At step 1408, the method 1400 may include generating a graph of the artificial intelligence model using the text, the portion of the content indicative of the visual representation, any other information extracted from the manually-generated content, or a combination thereof. For example, the system 100, such as by utilizing a neural network, may generate a graph representing an artificial intelligence model. The graph may include any number of modules, layers, blocks, connections (e.g., lines connecting blocks, modules, layers, etc.), or a combination thereof. Additionally, in certain embodiments, modules, layers, and/or blocks may represent nodes and the connections may be vertices of the graph. In certain embodiments, the system 100, such as by utilizing a neural network, may visually render the graph, such as on a user interface of an application supporting the operative functionality of the system 100. In certain embodiments, for example, the graph may be rendered so that a user, such as first user 101, may perceive the graph on the user interface of the application that may be executing and/or is accessible via the first user device 102. In certain embodiments, the generating of the graph may be performed and/or facilitated by utilizing the first user device 102, the second user device 111, the server 140, the server 145, the server 150, the server 160, the communications network 135, any component of the system 100, any combination thereof, or by utilizing any other appropriate program, network, system, or device.
At step 1410, the method 1400 may include receiving a selection of one or more properties for the artificial intelligence model to be created by the system 100. In certain embodiments, the selection may be performed by the first user 101, such as by selecting an option to set a property via a user interface of the application supporting the operative functionality of the system 100. In certain embodiments, the first user 101 may directly input a value for a property into the application. In certain embodiments, properties may include, but are not limited to, a specification of a type of module for a particular layer of the artificial intelligence model (e.g., convolutional, attention, maxp, etc.), a kernel value (e.g., 3), a stride value, a padding value, a dilation value, a maps value, any type of property of a module, any type of property for a layer, any type of property for a model, or a combination thereof. In certain embodiments, the selection of the one or more properties may be performed and/or facilitated by utilizing the first user device 102, the second user device 111, the server 140, the server 145, the server 150, the server 160, the communications network 135, any component of the system 100, any combination thereof, or by utilizing any other appropriate program, network, system, or device.

● Dataset content:
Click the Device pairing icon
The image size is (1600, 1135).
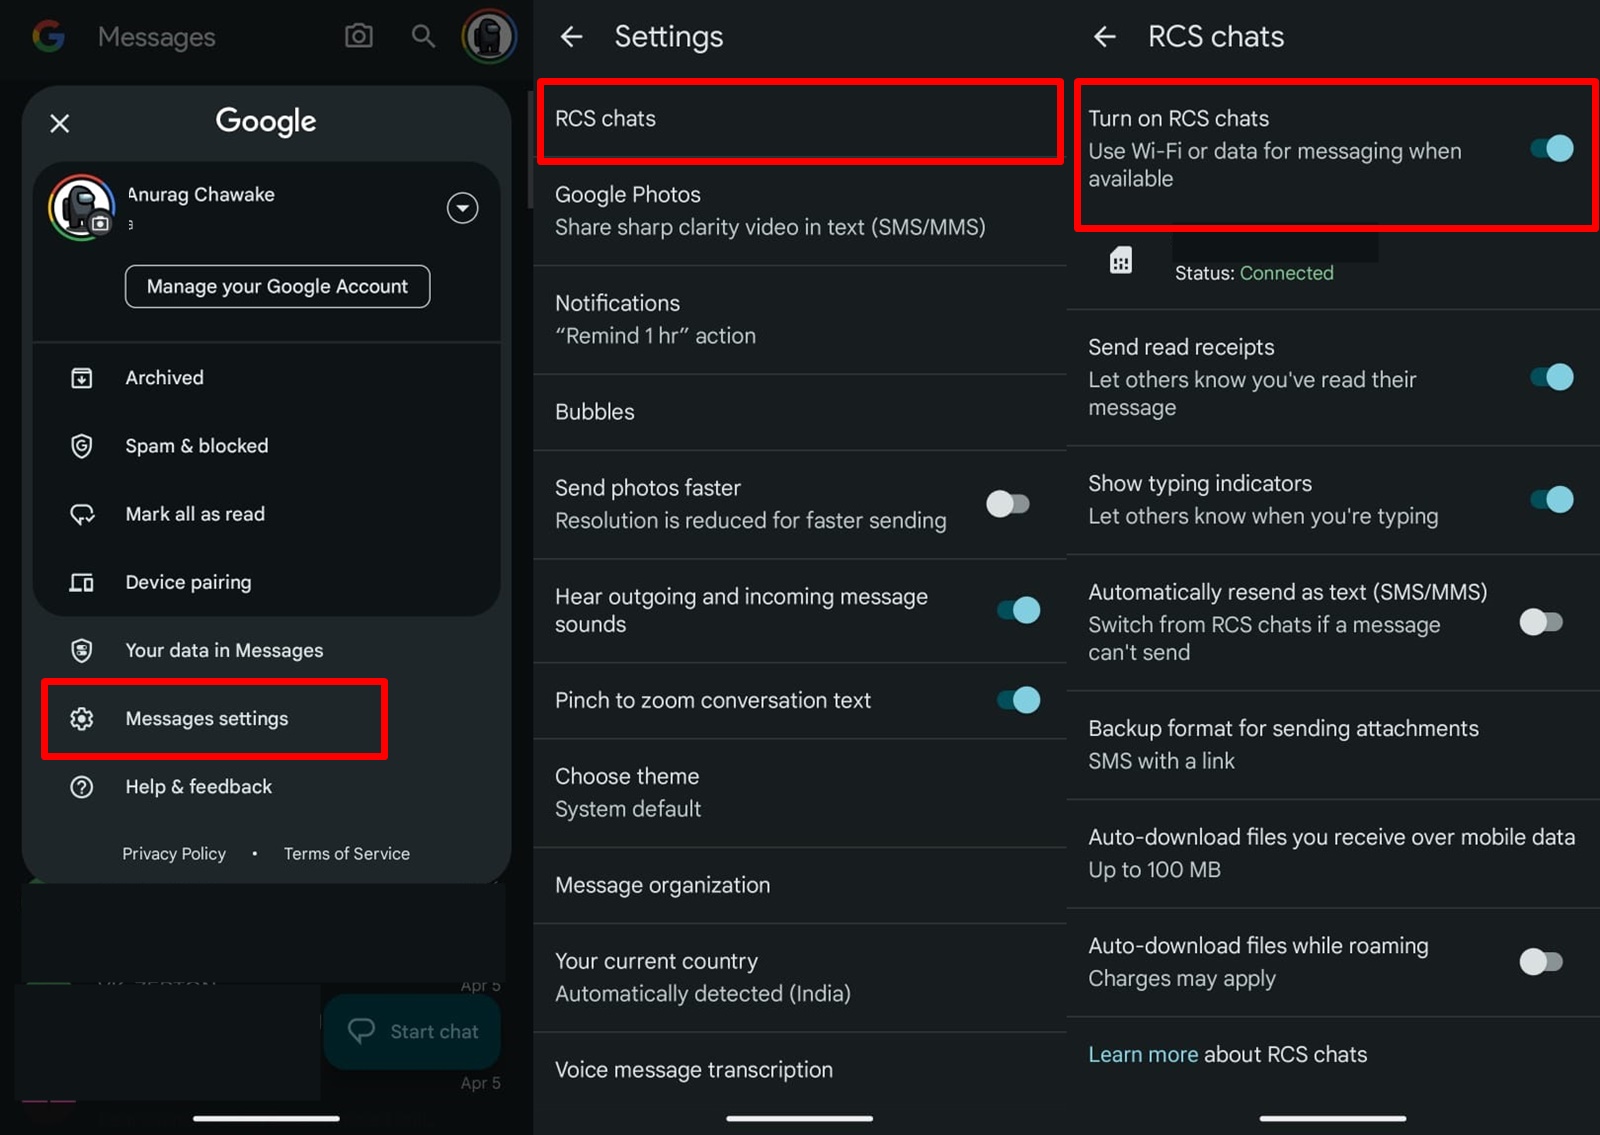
...
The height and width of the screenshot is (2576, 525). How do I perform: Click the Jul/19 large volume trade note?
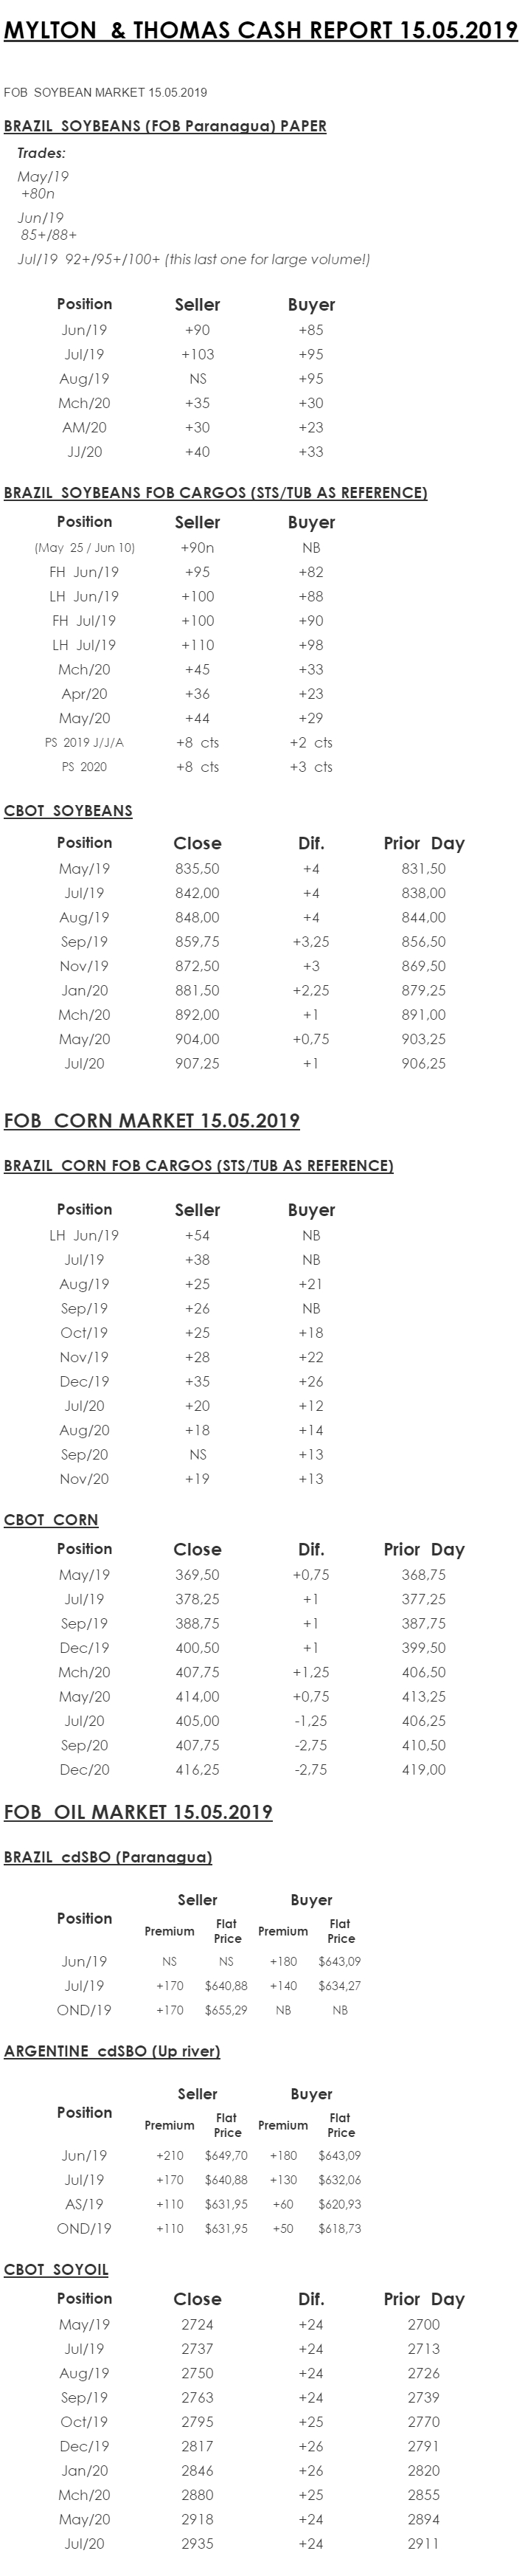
...
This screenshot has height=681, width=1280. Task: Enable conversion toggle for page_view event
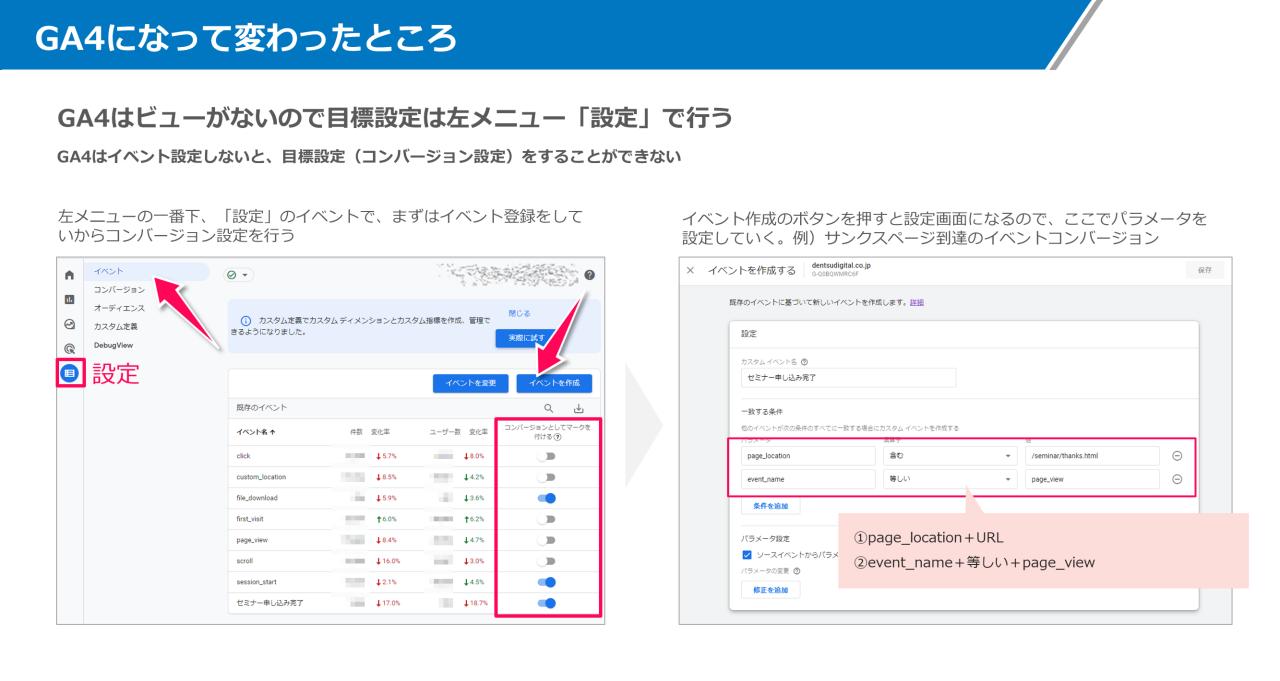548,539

● Requirements:
1. In the rows, retype the lines from the one containing "Click the Device pairing icon" up to and including the one containing "The image size is (1600, 1135).".
2. Write the next part of the passage describing the steps of method 1400 for creating an artificial intelligence model.

● Results for the exercise:
1.
Click the Device pairing icon
The image size is (1600, 1135).

2.
At step 1412, the method 1400 may include generating a model definition for the artificial intelligence model by generating code for the artificial intelligence model. In certain embodiments, the model definition may include the code for one or more of the modules contained within the artificial intelligence model. In certain embodiments, the model definition may identify the characteristics of the model, the specific modules of the model, the specific code to implement the modules of the model, the specific functionality of the model, the types of tasks that the model can perform, the computational resources required by the model, the parameters required for the module, the operations conducted by the model, any other features of a model, or a combination thereof. In certain embodiments, the model definition of the artificial intelligence model may be generated from the graph of the artificial intelligence model. For example, the graph may be utilized to identify the specific modules and connections between or among modules that the artificial intelligence model is to have. In certain embodiments, the model definition may be generated by a neural network and may be performed and/or facilitated by utilizing the first user device 102, the second user device 111, the server 140, the server 145, the server 150, the server 160, the communications network 135, any component of the system 100, any combination thereof, or by utilizing any other appropriate program, network, system, or device.
At step 1414, the method 1400 may include executing the model definition for the artificial intelligence model to perform a task. For example, the system 100 may execute the model definition supporting the functionality of the artificial intelligence model to execute a task, such as a computer vision task (e.g., image classification, object detection, content-based image retrieval, image segmentation, etc.). In certain embodiments, the executing of the model definition may be performed and/or facilitated by utilizing the first user device 102, the second user device 111, the server 140, the server 145, the server 150, the server 160, the communications network 135, any component of the system 100, any combination thereof, or by utilizing any other appropriate program, network, system, or device. At step 1416, the method 1400 may include conducting a search in a search space for modules to replace one or more existing modules within the artificial intelligence model. In certain embodiments, the system 100 may search for modules and/or models that are in any number of repositories. For example, the repositories may be online repositories that users and/or systems regularly upload modules to. In certain embodiments, the modules may be located on websites, databases, computer systems, computing devices, mobile devices, programs, files, any location connected to internet services, or a combination thereof. For example, the neural network may search for modules that may be utilized for CNNs, ViTs, deep learning models, and/or other artificial intelligence models to conduct tasks, such as, but not limited to computer vision or other tasks. As an example, computer vision tasks may include, but are not limited to, image classification (e.g., extracting features from image content and classifying and/or predicting the class of the image), object detection (e.g., identifying a certain class of image and then detect the presence of the image within image content), object tracking (e.g., tracking an object within an environment or media content once the object is detected), and content-based image retrieval (e.g., searching databases for content having similarity and/or correlation to content processed by the neural network), among other computer vision tasks.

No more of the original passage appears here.